= Problem description =
Out of the entries that follow, copy each line containing "Given".

------------------------------------------------------------------------

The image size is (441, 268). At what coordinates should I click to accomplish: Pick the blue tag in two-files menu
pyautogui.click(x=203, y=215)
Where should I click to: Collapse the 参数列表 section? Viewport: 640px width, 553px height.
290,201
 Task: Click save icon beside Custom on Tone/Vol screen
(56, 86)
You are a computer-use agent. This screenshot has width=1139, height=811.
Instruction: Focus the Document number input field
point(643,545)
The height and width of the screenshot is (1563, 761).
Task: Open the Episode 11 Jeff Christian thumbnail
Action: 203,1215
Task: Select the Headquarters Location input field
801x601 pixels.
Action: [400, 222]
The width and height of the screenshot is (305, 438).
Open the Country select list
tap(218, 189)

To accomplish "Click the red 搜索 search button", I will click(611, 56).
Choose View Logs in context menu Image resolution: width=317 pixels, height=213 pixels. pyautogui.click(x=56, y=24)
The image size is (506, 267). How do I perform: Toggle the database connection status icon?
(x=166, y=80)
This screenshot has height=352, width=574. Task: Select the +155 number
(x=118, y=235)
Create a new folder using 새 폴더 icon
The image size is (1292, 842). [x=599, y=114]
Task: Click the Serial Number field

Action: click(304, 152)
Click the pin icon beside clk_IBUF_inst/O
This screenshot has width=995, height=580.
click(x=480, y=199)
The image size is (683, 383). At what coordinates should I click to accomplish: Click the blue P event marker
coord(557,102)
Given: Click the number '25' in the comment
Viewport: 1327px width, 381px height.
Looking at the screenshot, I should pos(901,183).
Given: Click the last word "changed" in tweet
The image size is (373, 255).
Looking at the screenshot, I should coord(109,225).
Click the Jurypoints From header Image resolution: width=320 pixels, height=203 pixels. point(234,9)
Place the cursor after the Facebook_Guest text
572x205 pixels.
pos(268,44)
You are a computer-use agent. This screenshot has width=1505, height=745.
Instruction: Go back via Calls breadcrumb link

------------------------------------------------------------------------

= Solution below =
Given: Click the number '25' in the comment
Given: Click the last word "changed" in tweet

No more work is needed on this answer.